A few days ago I ordered, and received, two of each.

  • Yongnuo RF-603NII wireless transmitters and receivers;
  • Yongnuo YN560-III Speedlites (with built in wireless receivers compatible with the above RF-603’s);
  • BAVA Speedlite and Umbrella light stand mounts;
  • Westcott 43 inch Umbrellas.

This past Saturday I had a chance to try them out with Alyson at her home! I had previously booked a session on Saturday with Alyson, and I was going to use just my hot shoe mounted Nikon SB-800 Speedlight to do the job, but the arrival of the remote lighting gear presented an opportunity that I couldn’t resist! The timing couldn’t have been more perfect either because it was really dark that day. Heavy overcast and rain – so ambient light was minimal.

I set the lights up in her living room. From the perspective of the camera – one about 45 degrees off to the left, and up from the center of Alyson’s sofa, and the second one on the right side maybe slightly further away and about the same height – and with less power.  I mounted one of the transmitters to the hot shoe of the camera, and then shot a few test shots to adjust the power output of each of the speedlites. The goal was to use the first one as the primary light, and the second as fill.  There was also a window near where the fill light was positioned that brought in some ambient light too, but it was minimal.  Below are the results…  (clicking on any of the photos will open up a larger version)

Alyson, sitting center of sofa  (the vignetting I did in post using Lightroom)

As you can tell by the size of her pupils, it was fairly dark in the room, but the wireless speedlites did a great job of creating a nice, natural effect. The hair looks good, and there are no harsh shadows that you can get without some sort of diffusers over the flash.
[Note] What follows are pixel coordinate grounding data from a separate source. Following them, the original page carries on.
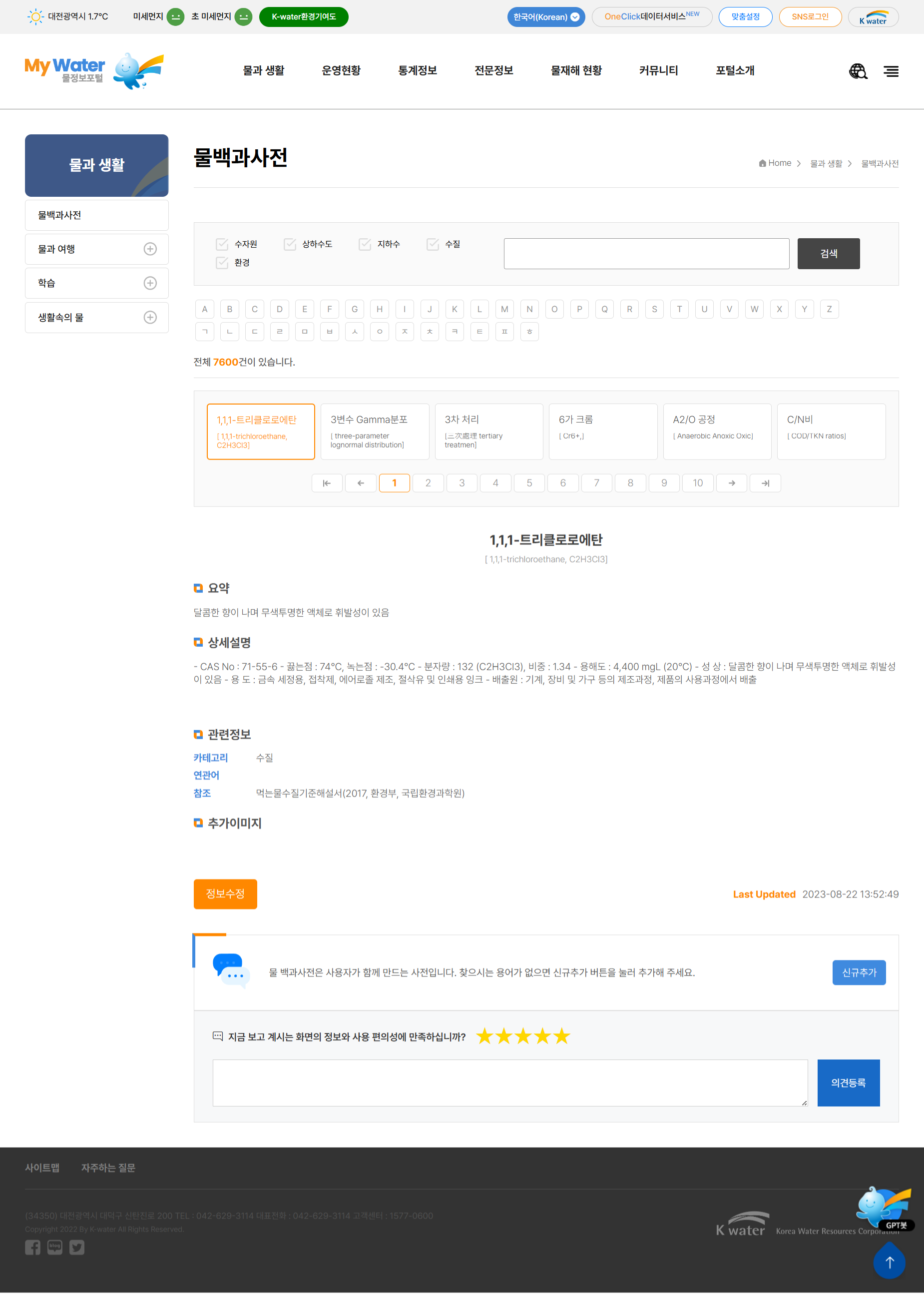Open the GPT bot chat mascot
The image size is (924, 1294).
[x=884, y=1208]
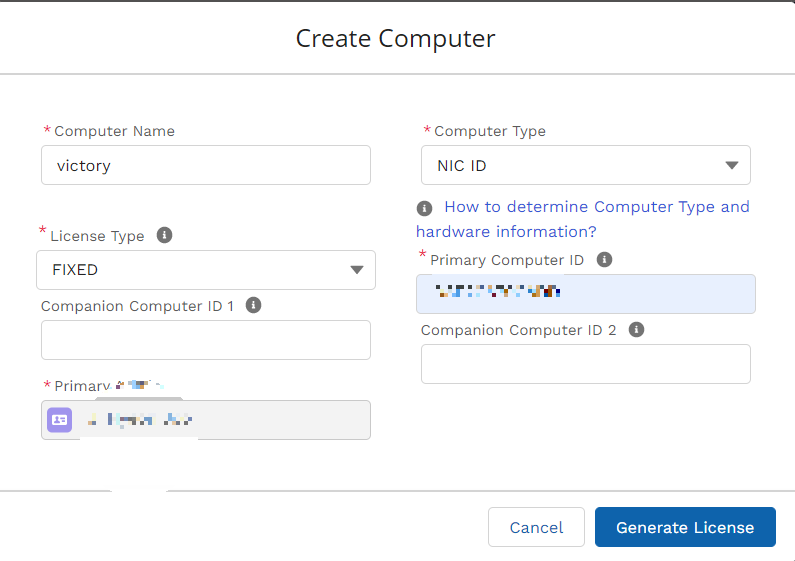The width and height of the screenshot is (795, 561).
Task: Expand the License Type dropdown arrow
Action: [x=357, y=270]
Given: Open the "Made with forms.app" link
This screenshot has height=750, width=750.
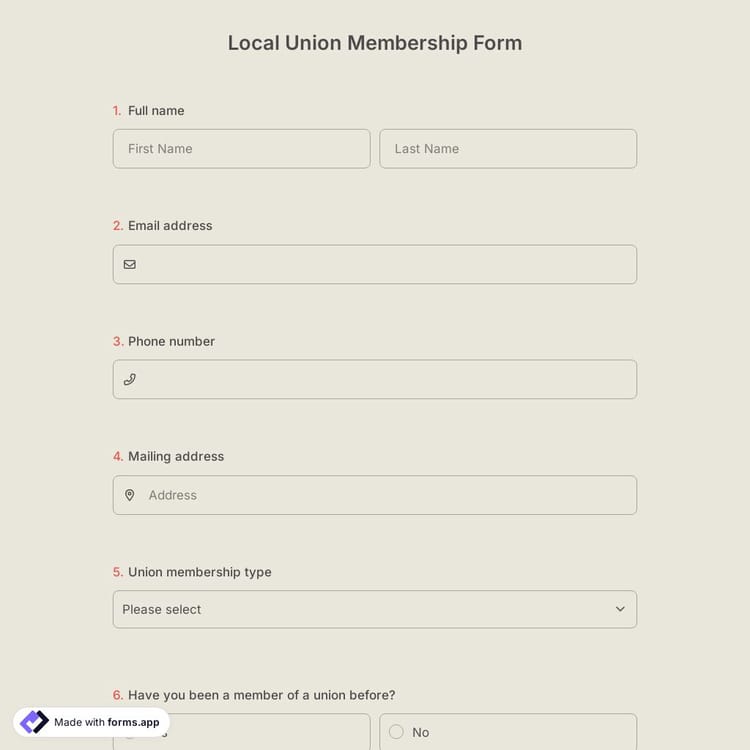Looking at the screenshot, I should click(x=106, y=722).
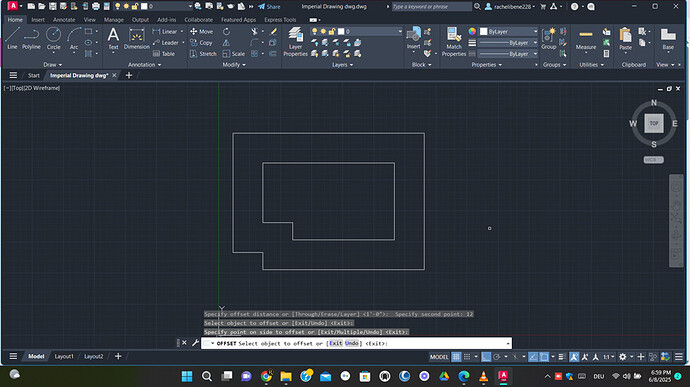
Task: Use the Stretch modify tool
Action: pyautogui.click(x=203, y=54)
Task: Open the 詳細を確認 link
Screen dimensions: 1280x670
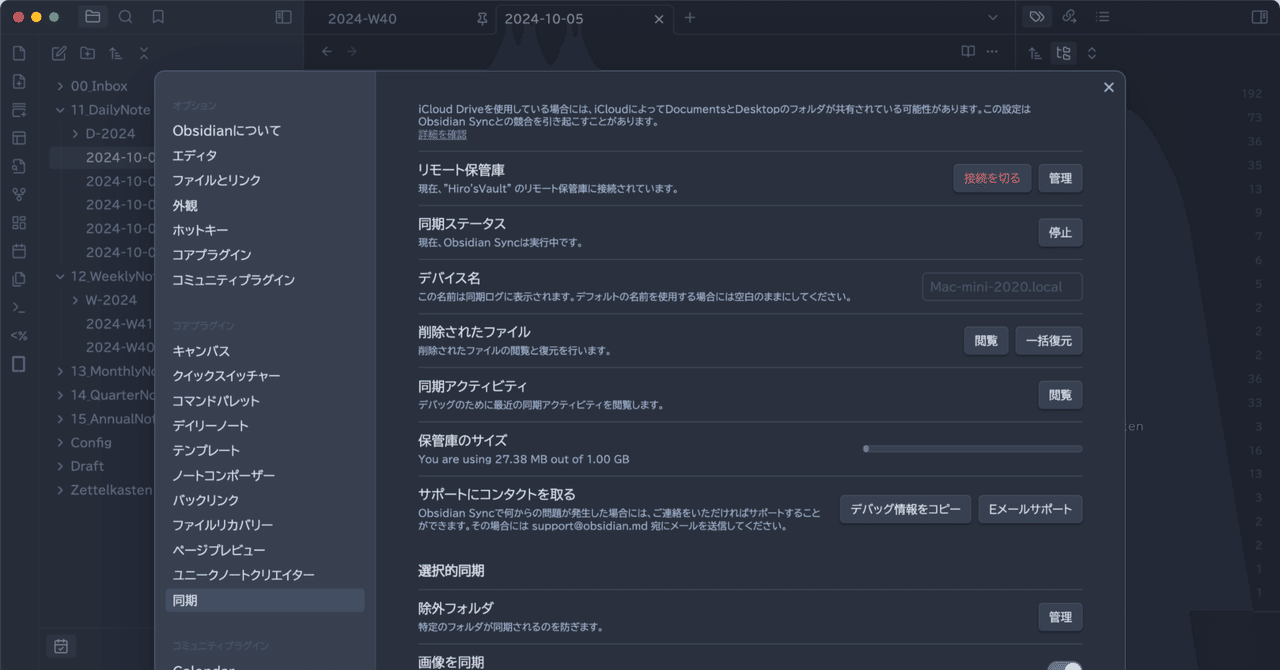Action: (442, 133)
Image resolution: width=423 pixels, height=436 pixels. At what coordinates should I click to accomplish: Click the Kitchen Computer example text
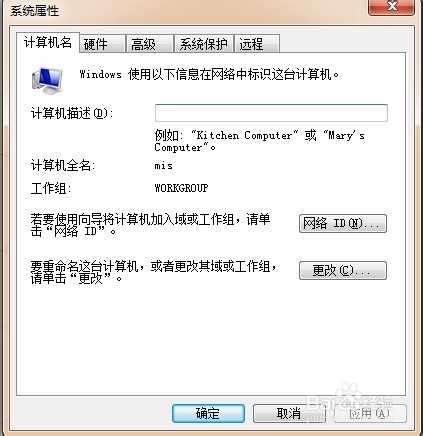coord(244,135)
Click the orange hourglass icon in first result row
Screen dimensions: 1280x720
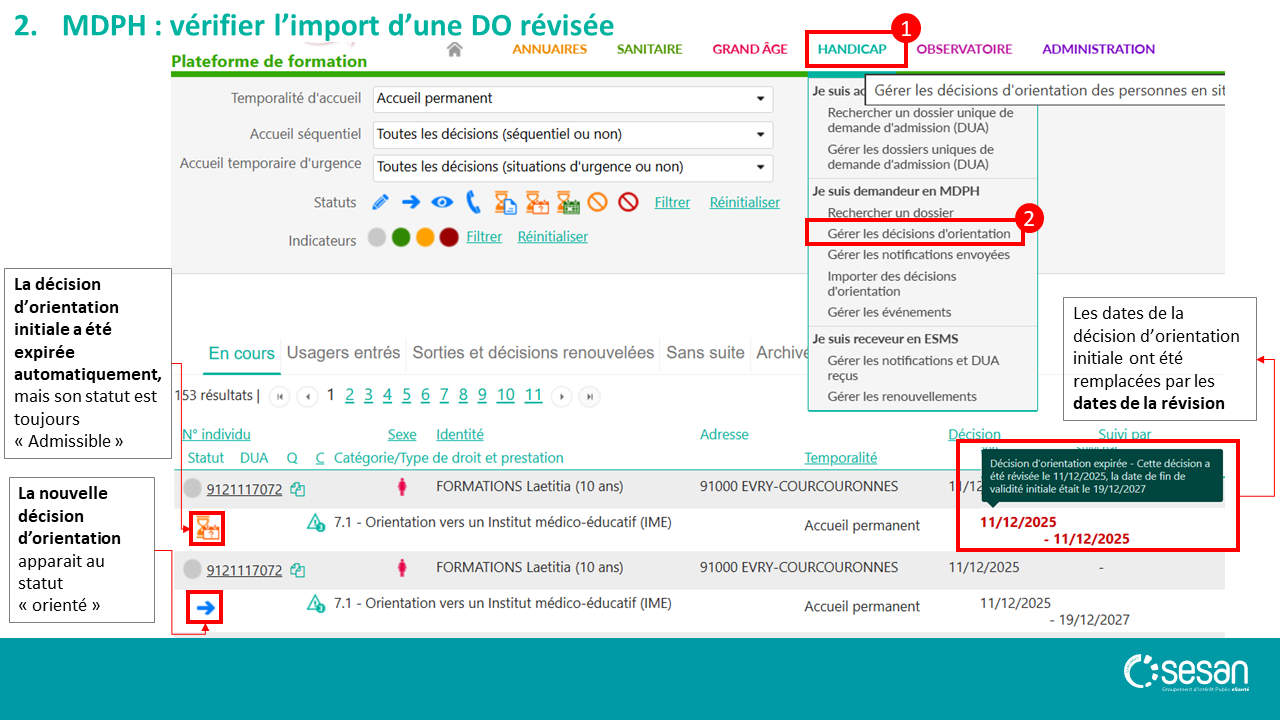pyautogui.click(x=207, y=527)
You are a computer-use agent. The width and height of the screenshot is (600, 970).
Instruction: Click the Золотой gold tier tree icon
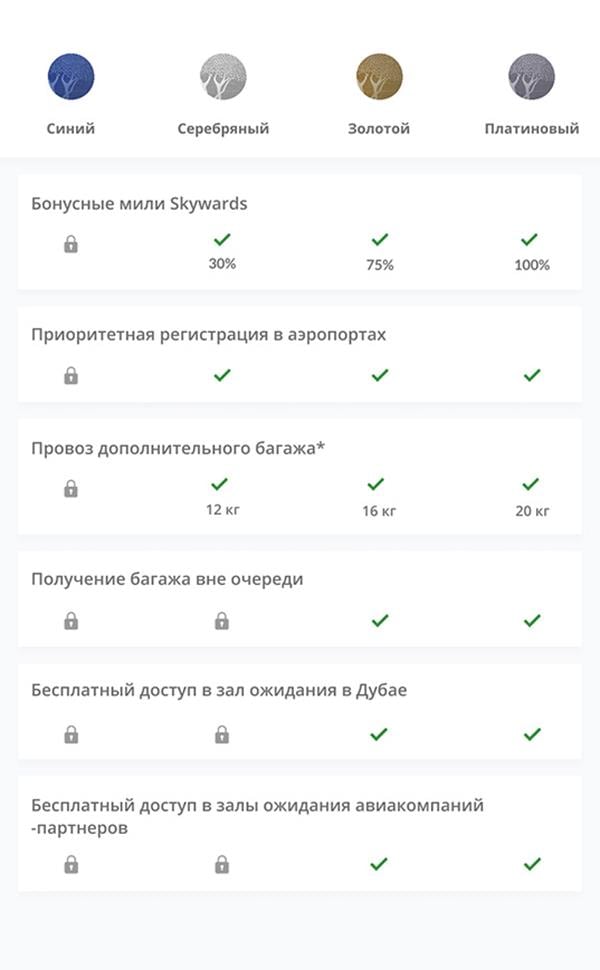pyautogui.click(x=379, y=77)
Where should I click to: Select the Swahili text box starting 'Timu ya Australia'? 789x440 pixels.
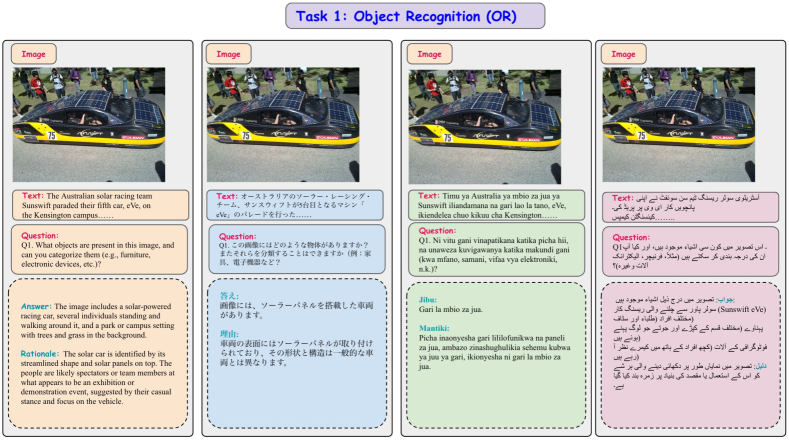pyautogui.click(x=494, y=206)
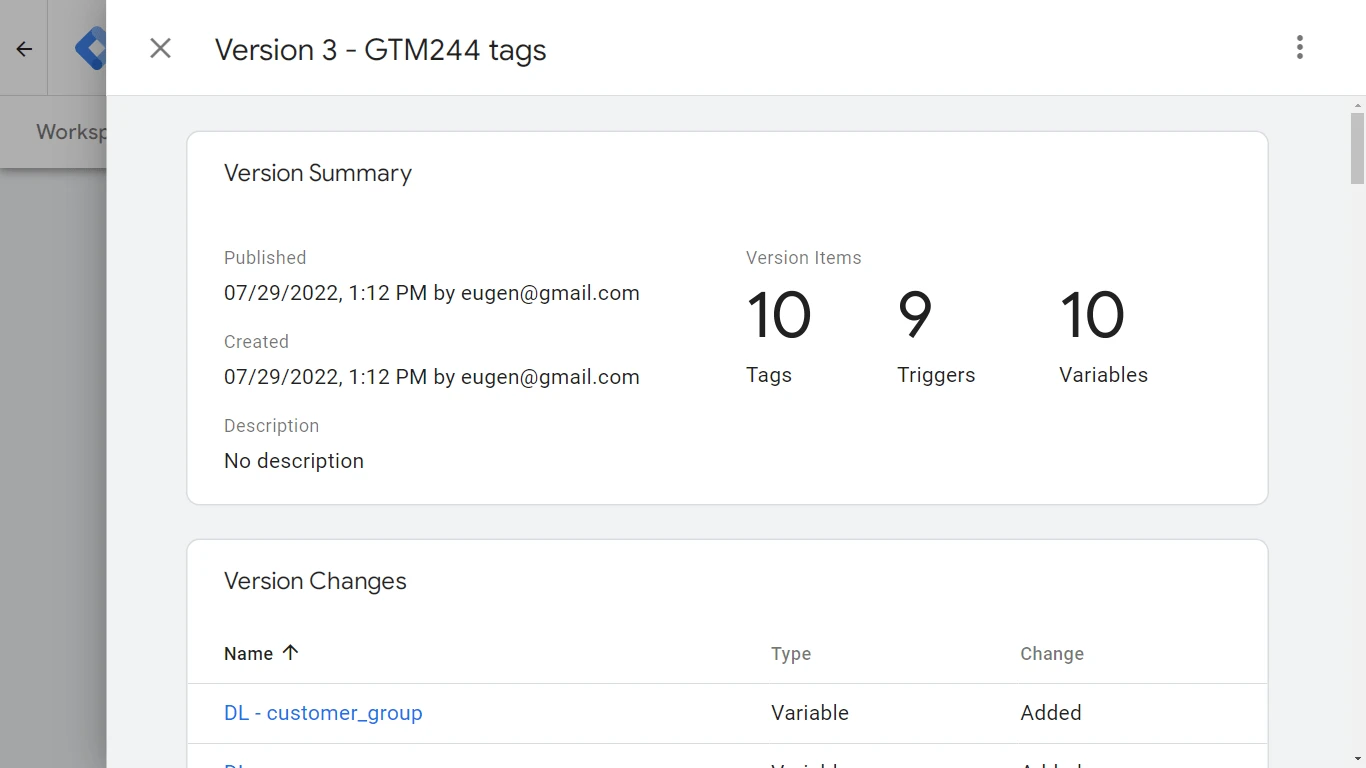Sort the table by Change column header
Screen dimensions: 1366x768
click(1051, 654)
In this photo I moved over almost directly under my primary light and shot the sofa on a slight angle. Again the lighting did a great job of creating a nice natural look.  In hindsight, if I was going to do this over again. I would close the aperture a couple of stops to increase the depth of field, and then compensate by increasing the flash output power. As shot, the depth of field is a bit too shallow and her fingers are slightly blurry.

With flash photography:
Adjusting the shutter speed up or down – adjusts how bright the ambient light appears in a photo.
Adjusting the aperture open or closed – adjusts how bright the flash appears in a photo.

So if I would have closed the aperture a couple of stops, the flash output would have looked weaker in the photos. To compensate for that I would have needed to increase the output power of the flash heads (Speedlites)…


And finally here’s a shot with Alyson laying on her side, and with me moved back more squarely in front of the sofa again.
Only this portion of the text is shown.